Solar Cell Extreme Efficiency

by lukemck on December 11, 2008

The U.S. National Renewable Energy Laboratory lived up to its name earlier this year by creating the world’s most efficient solar cell.  The gallium-indium cell boasts a confirmed efficiency of 40.8%.  You might read this and think “That’s terrible”, but that’s just because you don’t really understand how efficiency works.

Let us tell you a little bit about factors involved with energy efficiency.  Every singe energy transaction in existence loses juice to friction, heat, and its surroundings.  Your body, for example, is about five per cent efficient.  For every twenty thousand calories your pull in you barely use one thousand for actually “moving around and staying alive.”  The rest is used up in all the en-route steps of chemical processes or poured out of your flesh in the form of heat – and then you have to use more energy to sweat and get rid of it.

How about plants, the worlds ultimate solar collectors.  Appalling!  All the organic energy on the planet comes via green plants in one way or another and their chlorophyll-chemical conversion barely scores six-point-six percent efficiency.  If you scored six-point-six on a test, you’d be fairly unimpressed.  And that’s only counting the actual energy-harvesting chlorophyll reaction itself – take into account the rest of the plant required to soak up the sun and the efficiency falls to less than a per cent.  Hundreds of millions of years to hone systems dedicated to harvesting the sun and nothing else, and the best nature can manage is less than a percent – those man-made solar panels are beginning to look better already, aren’t they?

In fact, they’re among the best things we’re even able to build.  Think of the ultimate in designed systems: the car engine.  Beloved of entire cultures and they’ve been around for almost a century, with thousands of engineers honing and refining the system in peace, war and spare time besides.

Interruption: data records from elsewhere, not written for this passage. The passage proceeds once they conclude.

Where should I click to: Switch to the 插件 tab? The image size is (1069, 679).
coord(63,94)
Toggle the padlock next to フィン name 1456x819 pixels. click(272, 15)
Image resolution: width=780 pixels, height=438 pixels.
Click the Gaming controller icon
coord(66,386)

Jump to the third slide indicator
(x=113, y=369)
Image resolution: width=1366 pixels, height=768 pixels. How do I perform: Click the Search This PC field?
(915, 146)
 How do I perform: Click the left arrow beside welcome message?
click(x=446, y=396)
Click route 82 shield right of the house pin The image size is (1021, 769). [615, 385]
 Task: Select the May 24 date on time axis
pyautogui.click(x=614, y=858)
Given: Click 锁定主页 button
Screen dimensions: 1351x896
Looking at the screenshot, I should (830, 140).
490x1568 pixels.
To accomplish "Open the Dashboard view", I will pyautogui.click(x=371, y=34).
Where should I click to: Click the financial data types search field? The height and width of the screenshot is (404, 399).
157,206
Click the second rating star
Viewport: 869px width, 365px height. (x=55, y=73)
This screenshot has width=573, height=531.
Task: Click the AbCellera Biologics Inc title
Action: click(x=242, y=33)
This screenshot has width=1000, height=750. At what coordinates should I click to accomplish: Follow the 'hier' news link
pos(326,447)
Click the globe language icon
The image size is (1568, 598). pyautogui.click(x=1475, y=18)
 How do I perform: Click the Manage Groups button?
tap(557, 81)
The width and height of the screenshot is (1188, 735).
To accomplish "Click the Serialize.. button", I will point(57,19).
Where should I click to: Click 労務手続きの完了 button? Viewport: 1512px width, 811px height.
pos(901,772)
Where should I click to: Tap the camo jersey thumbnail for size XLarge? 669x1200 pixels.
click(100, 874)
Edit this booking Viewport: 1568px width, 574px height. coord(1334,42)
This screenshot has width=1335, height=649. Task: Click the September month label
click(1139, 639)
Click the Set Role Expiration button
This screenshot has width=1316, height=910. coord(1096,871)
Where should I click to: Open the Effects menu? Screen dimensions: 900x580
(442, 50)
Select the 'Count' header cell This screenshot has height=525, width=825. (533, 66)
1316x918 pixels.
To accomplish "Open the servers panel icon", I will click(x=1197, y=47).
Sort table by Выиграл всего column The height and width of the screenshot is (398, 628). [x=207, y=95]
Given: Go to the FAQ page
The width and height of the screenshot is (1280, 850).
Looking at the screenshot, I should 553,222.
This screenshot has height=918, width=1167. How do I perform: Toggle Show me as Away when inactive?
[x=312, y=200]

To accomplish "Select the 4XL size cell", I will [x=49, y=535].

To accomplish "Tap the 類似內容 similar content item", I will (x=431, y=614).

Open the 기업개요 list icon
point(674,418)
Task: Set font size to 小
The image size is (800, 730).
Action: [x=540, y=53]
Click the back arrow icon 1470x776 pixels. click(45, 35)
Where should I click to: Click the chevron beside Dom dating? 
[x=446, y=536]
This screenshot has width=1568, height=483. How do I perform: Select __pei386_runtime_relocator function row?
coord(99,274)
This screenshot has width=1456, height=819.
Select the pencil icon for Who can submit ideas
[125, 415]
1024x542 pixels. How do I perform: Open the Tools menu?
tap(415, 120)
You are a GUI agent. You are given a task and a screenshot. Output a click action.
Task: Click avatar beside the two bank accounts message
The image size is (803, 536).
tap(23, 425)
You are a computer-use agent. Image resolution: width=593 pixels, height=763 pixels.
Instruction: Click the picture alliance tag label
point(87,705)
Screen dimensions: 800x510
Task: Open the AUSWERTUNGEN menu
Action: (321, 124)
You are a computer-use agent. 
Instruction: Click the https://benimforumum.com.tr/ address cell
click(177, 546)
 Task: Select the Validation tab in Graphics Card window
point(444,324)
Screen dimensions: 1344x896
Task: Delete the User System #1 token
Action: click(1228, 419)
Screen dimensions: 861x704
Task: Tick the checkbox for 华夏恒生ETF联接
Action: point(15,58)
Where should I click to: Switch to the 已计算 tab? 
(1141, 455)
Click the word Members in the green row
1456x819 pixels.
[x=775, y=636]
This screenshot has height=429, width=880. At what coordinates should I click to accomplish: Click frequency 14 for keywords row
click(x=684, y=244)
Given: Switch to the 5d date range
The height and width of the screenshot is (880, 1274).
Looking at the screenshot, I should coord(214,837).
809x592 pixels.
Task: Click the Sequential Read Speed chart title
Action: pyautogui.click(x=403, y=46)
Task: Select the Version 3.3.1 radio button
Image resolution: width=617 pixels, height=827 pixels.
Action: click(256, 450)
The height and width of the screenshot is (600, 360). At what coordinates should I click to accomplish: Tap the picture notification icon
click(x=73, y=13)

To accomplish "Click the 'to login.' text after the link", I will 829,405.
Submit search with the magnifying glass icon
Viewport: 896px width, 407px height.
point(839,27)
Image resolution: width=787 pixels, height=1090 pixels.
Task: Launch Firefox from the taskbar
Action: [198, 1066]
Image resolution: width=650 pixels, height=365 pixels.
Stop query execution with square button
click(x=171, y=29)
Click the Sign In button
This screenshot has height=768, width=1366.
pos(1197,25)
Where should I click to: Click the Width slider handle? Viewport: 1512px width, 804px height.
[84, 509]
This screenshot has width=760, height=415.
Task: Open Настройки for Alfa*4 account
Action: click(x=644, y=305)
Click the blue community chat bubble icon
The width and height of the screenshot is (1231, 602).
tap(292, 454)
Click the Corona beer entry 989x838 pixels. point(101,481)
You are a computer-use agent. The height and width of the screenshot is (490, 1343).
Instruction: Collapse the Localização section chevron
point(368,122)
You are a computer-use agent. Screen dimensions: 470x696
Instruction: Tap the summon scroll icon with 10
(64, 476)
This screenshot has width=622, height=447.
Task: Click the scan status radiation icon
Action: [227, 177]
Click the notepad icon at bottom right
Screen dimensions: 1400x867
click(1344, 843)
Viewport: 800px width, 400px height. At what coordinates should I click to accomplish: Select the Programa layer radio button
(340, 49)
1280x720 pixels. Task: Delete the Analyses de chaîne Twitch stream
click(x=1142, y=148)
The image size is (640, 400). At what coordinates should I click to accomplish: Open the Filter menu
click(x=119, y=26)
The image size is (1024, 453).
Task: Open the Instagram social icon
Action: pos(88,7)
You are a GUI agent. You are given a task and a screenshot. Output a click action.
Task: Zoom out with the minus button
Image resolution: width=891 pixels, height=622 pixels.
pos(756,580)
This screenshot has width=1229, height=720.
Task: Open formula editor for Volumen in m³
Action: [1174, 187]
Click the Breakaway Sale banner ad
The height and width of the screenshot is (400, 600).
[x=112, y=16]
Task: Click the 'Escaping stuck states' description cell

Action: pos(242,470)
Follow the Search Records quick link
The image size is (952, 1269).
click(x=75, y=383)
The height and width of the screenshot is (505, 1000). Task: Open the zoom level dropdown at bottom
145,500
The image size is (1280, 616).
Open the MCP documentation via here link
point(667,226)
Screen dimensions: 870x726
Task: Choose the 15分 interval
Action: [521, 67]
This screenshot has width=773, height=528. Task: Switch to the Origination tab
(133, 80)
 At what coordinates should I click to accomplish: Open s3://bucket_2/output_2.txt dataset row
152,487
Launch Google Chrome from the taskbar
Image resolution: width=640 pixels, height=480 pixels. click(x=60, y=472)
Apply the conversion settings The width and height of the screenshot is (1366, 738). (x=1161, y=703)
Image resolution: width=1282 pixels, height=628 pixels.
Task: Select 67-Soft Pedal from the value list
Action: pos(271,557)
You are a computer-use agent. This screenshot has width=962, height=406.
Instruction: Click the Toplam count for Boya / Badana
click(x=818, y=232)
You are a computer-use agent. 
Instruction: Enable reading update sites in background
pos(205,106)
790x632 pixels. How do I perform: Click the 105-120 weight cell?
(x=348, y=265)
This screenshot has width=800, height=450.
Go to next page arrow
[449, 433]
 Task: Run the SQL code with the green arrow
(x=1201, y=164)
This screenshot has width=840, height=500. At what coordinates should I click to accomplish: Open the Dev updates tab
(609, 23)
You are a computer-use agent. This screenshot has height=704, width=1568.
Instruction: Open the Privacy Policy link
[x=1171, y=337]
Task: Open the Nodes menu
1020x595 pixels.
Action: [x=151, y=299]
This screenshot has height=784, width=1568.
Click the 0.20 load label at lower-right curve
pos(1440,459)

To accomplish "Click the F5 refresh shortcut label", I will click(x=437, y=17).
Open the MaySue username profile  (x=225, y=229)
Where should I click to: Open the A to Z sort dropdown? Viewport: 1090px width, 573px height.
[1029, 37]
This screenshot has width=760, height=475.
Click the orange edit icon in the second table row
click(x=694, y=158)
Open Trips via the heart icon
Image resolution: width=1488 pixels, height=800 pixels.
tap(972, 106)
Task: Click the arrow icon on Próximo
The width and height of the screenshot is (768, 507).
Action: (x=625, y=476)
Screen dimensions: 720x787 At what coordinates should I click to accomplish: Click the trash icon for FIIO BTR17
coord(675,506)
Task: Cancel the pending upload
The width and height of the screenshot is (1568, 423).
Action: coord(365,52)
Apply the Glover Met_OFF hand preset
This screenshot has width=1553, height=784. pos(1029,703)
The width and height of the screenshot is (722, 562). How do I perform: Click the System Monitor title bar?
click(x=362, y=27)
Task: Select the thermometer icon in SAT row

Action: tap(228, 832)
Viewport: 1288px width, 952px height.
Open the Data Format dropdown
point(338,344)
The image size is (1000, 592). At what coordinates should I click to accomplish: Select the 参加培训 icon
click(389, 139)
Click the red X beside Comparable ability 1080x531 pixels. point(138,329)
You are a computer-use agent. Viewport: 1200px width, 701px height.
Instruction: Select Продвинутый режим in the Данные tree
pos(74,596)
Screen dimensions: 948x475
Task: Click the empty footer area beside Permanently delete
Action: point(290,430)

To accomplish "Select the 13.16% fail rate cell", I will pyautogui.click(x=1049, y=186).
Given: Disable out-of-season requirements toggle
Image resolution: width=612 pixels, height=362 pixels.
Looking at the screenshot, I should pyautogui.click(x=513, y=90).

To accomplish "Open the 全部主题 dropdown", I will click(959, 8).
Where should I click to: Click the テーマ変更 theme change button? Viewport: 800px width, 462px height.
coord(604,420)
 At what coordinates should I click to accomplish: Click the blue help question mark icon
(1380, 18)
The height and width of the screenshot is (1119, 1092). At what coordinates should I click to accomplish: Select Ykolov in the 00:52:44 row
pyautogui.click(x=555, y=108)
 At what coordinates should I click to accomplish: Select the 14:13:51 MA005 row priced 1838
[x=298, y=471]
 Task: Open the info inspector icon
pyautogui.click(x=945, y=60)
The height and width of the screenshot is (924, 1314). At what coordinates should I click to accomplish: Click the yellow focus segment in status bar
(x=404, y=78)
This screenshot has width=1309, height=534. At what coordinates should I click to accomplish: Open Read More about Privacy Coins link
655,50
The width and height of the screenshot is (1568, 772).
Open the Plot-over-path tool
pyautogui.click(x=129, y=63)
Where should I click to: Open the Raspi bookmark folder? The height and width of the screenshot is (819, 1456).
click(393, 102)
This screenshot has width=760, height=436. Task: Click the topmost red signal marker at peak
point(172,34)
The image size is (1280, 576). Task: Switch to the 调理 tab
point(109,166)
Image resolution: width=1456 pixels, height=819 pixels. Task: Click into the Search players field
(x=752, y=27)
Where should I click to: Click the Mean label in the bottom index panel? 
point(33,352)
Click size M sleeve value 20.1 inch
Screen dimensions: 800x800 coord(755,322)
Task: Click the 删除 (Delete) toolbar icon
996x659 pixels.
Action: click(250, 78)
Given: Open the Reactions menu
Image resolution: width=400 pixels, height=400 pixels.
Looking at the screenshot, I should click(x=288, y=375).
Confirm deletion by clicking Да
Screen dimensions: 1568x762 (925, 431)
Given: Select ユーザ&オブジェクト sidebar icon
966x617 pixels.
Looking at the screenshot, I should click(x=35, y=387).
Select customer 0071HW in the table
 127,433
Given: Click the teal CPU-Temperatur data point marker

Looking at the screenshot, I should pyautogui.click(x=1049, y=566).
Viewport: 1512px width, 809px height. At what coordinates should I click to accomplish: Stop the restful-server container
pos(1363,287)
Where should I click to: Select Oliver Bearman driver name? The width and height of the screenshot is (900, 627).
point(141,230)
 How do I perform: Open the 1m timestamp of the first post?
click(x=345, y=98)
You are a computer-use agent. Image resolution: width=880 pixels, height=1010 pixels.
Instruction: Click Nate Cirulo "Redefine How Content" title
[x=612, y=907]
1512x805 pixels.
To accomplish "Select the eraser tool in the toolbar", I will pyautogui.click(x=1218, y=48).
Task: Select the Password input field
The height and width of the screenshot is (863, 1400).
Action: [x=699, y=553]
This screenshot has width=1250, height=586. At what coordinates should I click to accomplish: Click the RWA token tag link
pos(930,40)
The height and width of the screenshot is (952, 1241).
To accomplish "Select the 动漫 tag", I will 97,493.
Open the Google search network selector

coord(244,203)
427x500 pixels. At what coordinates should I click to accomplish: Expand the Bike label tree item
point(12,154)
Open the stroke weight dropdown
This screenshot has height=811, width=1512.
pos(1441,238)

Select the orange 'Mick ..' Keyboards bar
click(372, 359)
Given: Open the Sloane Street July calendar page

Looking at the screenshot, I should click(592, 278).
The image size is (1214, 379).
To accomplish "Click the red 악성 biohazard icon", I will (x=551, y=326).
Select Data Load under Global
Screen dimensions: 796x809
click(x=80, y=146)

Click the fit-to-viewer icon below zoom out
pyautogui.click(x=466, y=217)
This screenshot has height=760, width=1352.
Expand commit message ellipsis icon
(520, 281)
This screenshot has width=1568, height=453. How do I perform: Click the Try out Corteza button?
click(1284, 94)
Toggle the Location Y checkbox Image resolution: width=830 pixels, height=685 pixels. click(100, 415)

Thirty-seven per cent.  And that’s the IDEAL efficiency – the absolute maximum efficiency that could be extracted if God turned off friction, MacGyver built the camshaft and Haphaestus himself provided perfect metals to construct it with.  Real engines only score a twenty per cent conversion of the possible gas power – and solar panels have already beaten what the ultimate engine in a Heaven-bound cadillac could ever achieve.

So yes, 40.8 is good.  Very good.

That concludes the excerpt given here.